Date: September 11, 2006
Byline: Cassidy Friedman
Honor your flag
Two patriots have different ways of loving flag
TWIN FALLS — Two military men living on opposite sides of Eighth Avenue N. were raised to cherish the American flag.
They both own flags that remind them of a rich patriotic heritage rooted in family history.
With the exception of the 18 months he spent patrolling in Iraq, Jud Harmon takes down his flag every evening at sunset from the left side of his front entrance and leaves hanging a San Francisco 49ers flag to its right. If the American flag touches the ground, frays, gets sprinkled by water or shows any signs of deterioration he immediately retires it. Failing once to meet a criterion, his wife unwittingly touched a nerve.
"He had to teach me flag etiquette," Tamara, his wife, said. "He's always sensitive about that."

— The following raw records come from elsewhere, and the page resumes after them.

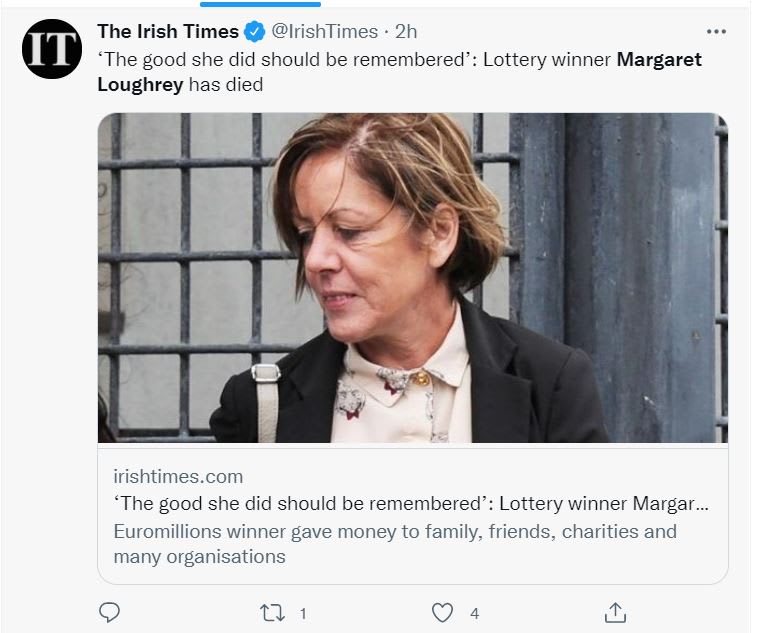757x633 pixels.
Task: Like the tweet with the heart icon
Action: [x=442, y=612]
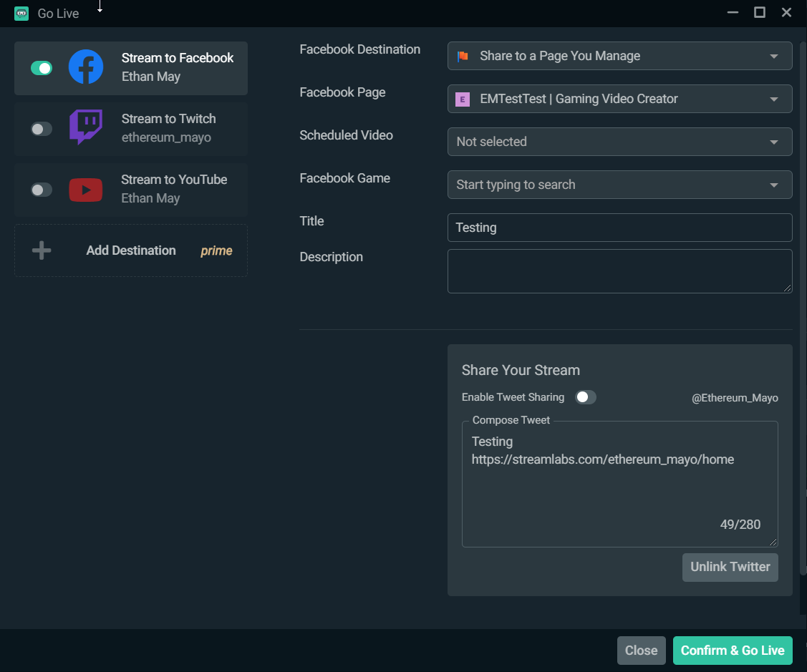This screenshot has height=672, width=807.
Task: Enable the Stream to YouTube toggle
Action: [x=42, y=190]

Across the street a Vietnam veteran flies a less-than-coddled flag. Until a neighbor wrote a letter to the Times-News criticizing his treatment of the flag, he displayed his grandfather's tattered 4-by-5 stitched-cotton heirloom from World War II.

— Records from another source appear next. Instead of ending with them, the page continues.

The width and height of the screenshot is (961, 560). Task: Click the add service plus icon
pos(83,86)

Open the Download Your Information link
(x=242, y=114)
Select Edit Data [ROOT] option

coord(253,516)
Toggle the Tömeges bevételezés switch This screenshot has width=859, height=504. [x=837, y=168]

"These new ones, they'll bleach-out in a heartbeat," said Brian Bradshaw. "But I didn't like it out there tattered either."
He took it to the Veteran's Administration where it was burned according to code.

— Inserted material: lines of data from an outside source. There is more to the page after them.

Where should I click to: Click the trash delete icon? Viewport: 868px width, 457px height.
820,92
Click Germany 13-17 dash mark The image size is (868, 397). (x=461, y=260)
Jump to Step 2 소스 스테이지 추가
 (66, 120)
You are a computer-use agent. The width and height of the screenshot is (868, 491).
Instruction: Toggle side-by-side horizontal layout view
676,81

Both patriots adore their flag. One through strict adherence to governing rules; the other through raw sentimentality. For Harmon and Bradshaw the flag is loaded with connotations of tradition, heritage and cultural pride. Outside of how they ritualize the flag, their thoughts and opinions sound strikingly congruent. To both the flag means a sense of home and national identity.
The flag form and treatment issue arises in the national media whenever someone — knowingly or unknowingly — violates the rules. Most recently in April, protesters in Costa Mesa, Calif. waved an upside-down flag — a violation of U.S. Code., which states: "The flag should never be displayed with the union down, except as a signal of dire distress in instances of extreme danger to life or property."
Even President George W. Bush violated the rules after autographing a small American flag handed to him while in a public venue. The Flag Code states: "The flag should never have placed upon it, nor on any part of it, nor attached to it any mark, insignia, letter, word, figure, design, picture, or drawing of any nature."
Claiming the infraction was an attempt at desecration would seem overstated. But it is a mistake Jud Harmon would never make.